Task objective. Write out word for word the lines of the records from the one containing "The width and height of the screenshot is (579, 296)." through the one containing "Describe the element", including both of those lines.

Input.
···

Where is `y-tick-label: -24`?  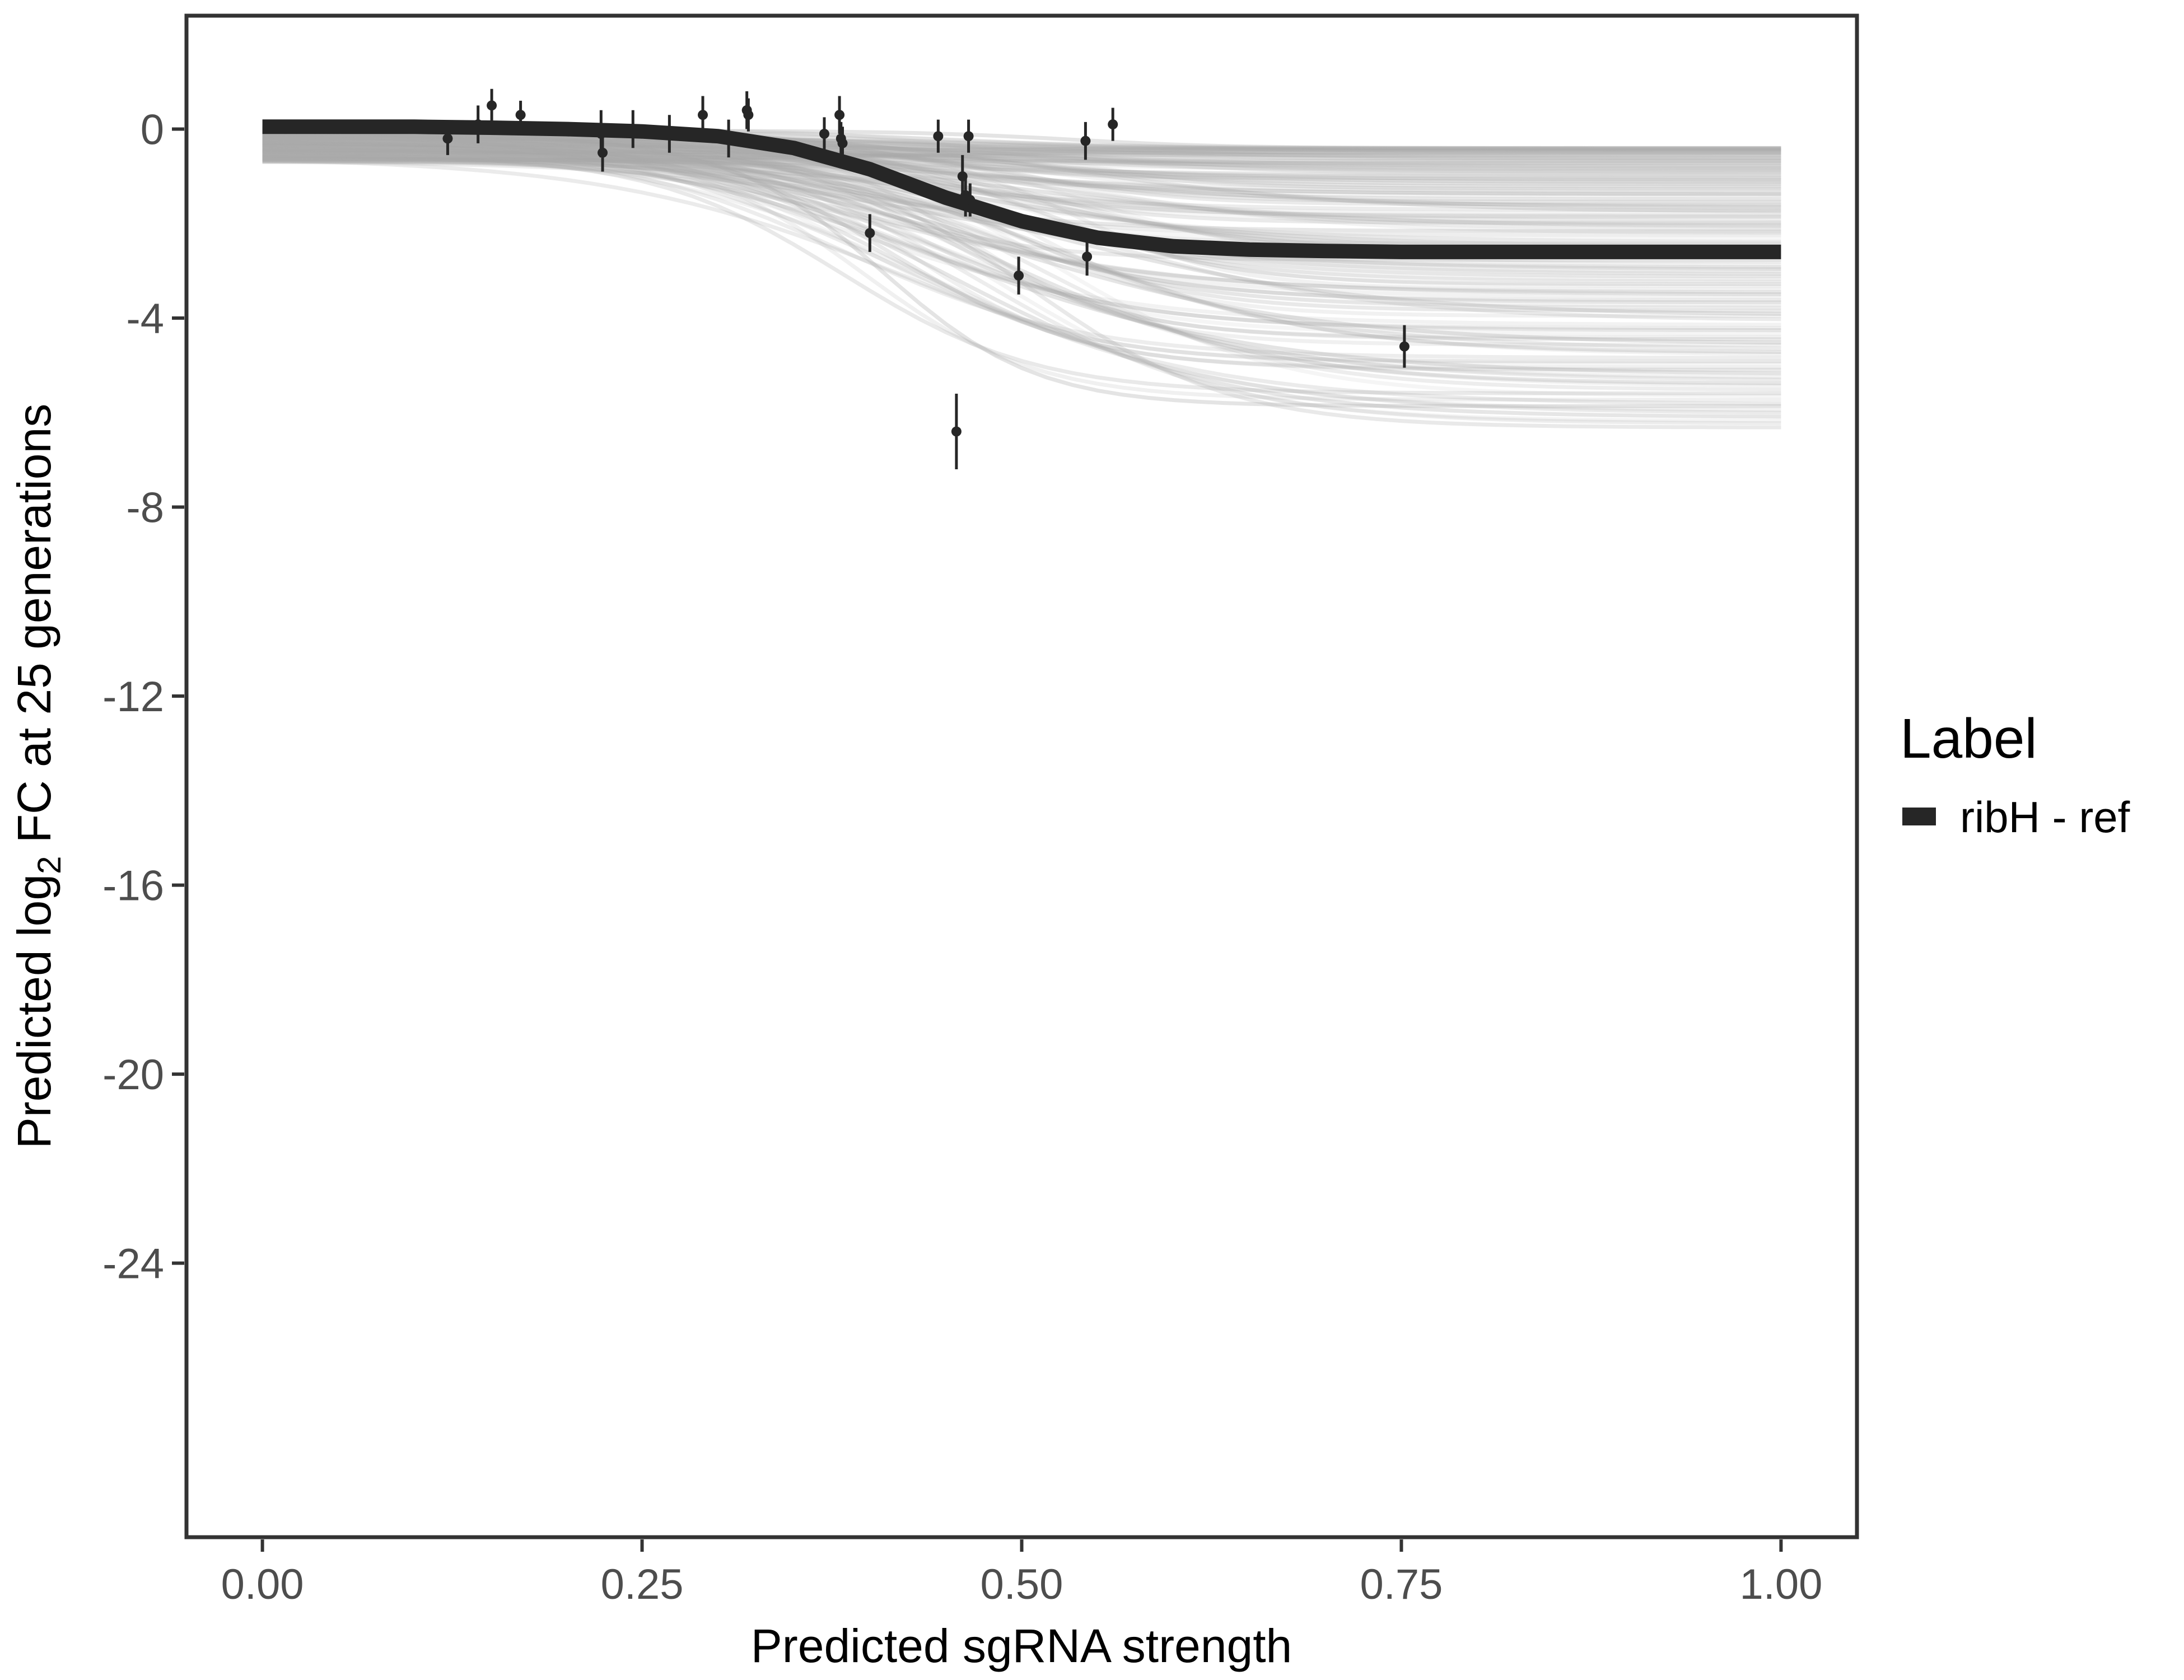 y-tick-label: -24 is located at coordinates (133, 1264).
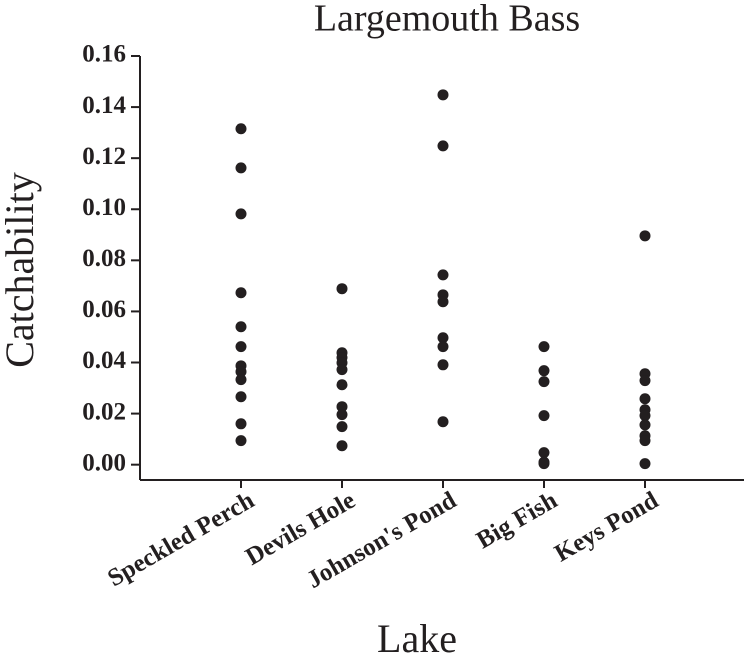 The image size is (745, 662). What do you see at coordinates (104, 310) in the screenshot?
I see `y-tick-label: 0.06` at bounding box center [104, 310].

···

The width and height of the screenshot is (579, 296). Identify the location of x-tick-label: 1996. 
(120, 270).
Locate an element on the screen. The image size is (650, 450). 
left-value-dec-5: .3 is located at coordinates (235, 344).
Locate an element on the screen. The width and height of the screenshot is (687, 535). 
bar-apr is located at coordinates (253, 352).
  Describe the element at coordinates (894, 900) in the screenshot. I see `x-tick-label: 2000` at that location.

···

Answer for this exercise.
The width and height of the screenshot is (579, 296). Identify the location of x-tick-label: 1996. 
(120, 270).
Locate an element on the screen. The image size is (650, 450). 
left-value-dec-5: .3 is located at coordinates (235, 344).
Locate an element on the screen. The width and height of the screenshot is (687, 535). 
bar-apr is located at coordinates (253, 352).
  Describe the element at coordinates (894, 900) in the screenshot. I see `x-tick-label: 2000` at that location.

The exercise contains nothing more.